Before lunch, he and a team of three dressed in yellow reflective rain gear from head to toe cleared more than a dozen catch basins in San Jose. Wet leaves and garbage had clogged drainage, leading to partially flooded roadways. Officials said there are over 35,000 such catch basins. That forced crews to scramble from one to the other.
"Just the timing. And when the calls come in. And the travel time, going from one spot to another," said Cordero.
Movement during the morning rush was hampered by heavy rain. A clogged catch basin on I-280 created wheel well-deep water, which slowed the commute near Highway 17.
"Terrible.
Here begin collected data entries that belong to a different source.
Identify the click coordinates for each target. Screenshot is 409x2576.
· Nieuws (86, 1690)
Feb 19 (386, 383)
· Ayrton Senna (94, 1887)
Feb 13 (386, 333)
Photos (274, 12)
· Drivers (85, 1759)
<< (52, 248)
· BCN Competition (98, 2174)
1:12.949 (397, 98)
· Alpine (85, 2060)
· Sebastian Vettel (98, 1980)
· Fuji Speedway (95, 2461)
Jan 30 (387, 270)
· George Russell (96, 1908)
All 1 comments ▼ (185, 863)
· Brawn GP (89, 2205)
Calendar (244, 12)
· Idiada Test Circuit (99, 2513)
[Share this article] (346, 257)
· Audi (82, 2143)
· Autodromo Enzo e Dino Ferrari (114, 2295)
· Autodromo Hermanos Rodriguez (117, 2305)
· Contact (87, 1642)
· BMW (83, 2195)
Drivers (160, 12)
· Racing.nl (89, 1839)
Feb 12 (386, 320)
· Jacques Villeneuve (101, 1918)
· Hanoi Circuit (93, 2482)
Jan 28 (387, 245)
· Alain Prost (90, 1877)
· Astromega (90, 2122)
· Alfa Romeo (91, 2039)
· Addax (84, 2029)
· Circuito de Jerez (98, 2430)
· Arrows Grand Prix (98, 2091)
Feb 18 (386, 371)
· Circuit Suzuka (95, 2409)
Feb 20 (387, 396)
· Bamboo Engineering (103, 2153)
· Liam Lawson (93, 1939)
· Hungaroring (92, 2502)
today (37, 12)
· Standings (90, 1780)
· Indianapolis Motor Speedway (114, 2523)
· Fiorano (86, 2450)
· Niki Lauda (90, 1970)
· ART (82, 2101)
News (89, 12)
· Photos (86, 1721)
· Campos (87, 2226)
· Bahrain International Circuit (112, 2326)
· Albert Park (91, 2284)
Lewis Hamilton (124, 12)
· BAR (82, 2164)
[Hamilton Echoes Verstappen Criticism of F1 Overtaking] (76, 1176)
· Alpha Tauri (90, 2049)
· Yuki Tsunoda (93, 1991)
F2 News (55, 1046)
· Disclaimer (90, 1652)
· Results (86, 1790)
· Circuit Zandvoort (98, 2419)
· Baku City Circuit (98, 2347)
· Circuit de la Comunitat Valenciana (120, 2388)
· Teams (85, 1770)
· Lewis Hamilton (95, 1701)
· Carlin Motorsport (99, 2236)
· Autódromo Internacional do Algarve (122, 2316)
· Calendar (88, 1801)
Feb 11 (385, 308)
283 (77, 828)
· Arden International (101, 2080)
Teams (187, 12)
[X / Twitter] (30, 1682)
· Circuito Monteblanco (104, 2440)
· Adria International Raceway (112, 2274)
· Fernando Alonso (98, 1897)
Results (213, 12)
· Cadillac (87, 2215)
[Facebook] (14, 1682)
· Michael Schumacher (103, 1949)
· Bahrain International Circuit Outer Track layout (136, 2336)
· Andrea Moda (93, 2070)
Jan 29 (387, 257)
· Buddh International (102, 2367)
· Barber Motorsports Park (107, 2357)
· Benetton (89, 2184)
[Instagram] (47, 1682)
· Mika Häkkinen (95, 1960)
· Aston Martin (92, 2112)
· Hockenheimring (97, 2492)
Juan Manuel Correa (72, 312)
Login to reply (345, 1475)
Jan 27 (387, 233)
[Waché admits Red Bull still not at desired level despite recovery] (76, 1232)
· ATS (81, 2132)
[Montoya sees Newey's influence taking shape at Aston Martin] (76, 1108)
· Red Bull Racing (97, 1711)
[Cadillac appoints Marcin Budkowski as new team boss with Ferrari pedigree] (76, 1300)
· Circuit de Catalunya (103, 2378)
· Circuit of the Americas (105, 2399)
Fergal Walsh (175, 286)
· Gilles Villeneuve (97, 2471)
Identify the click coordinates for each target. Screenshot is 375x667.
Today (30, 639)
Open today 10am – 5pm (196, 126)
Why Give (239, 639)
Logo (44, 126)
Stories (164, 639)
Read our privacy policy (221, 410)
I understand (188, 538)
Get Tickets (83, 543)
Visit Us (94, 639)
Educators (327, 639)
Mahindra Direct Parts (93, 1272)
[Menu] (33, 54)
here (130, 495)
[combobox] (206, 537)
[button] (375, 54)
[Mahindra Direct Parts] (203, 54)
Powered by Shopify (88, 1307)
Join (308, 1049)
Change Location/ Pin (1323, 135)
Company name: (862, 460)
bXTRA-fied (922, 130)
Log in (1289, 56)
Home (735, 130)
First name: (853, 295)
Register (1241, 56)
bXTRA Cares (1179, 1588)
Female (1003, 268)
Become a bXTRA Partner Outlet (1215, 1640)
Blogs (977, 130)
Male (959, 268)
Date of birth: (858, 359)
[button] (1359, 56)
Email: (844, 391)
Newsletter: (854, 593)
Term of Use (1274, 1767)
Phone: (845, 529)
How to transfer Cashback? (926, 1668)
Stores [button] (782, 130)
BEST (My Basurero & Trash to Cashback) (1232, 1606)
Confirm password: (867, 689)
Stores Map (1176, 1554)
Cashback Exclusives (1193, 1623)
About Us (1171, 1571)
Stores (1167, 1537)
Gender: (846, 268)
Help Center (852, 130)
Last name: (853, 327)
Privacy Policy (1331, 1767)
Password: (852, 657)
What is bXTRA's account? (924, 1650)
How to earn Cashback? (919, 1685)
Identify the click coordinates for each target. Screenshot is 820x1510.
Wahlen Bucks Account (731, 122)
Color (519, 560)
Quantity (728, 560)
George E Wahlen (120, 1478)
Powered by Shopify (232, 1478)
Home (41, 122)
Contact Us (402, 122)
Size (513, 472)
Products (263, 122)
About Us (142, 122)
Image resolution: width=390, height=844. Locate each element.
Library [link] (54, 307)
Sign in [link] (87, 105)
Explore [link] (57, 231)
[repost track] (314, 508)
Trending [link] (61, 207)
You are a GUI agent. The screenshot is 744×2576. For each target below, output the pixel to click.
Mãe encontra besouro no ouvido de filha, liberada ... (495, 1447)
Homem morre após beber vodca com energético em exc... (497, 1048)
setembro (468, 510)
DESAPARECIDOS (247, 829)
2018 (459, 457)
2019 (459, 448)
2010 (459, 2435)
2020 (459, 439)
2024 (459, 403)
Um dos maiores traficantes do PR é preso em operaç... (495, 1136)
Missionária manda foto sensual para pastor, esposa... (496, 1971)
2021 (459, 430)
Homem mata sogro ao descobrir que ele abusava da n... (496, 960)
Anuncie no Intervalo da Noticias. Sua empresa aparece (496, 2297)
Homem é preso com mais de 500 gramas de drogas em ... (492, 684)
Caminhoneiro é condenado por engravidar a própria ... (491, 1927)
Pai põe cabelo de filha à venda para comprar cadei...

Flooded out. Terrible," said music artist "Carr," dressed in colorful clothing as he handed out CDs at a gas station near SAP Center in San Jose. "San Jose is not built for the rain at all. Look at it, it’s flooded out man. It’s been big bad."
Officials cautioned motorists not to drive through flooded sections of roadway or intersections, as this can lead to getting stuck in high water.
"It was pouring… five people were walking in the rain with umbrellas, one guy on a bike with lights…gutters were flooded. So it was a problem," said South Bay commuter Nikki.
As day turned to darkness, officials said crews would continue canvassing the city, to keep minor flooding from causing major headaches during the overnight hours.
"We wanna get these cleared as fast as possible so that we’ve got safe traffic operations. And it’s still safe and easy for people to walk around and ride their bikes," said Colin Heyne, a spokesman for the San Jose DOT.
He asked homeowners to keep the catch basins near their homes, or at the corner near their house, clear of debris and leaves.
Valley Water officials said there are 20 sandbag locations around Santa Clara County and Union City officials said two locations are open for sandbagging; at the city’s corporation yard, and Fire Station 31.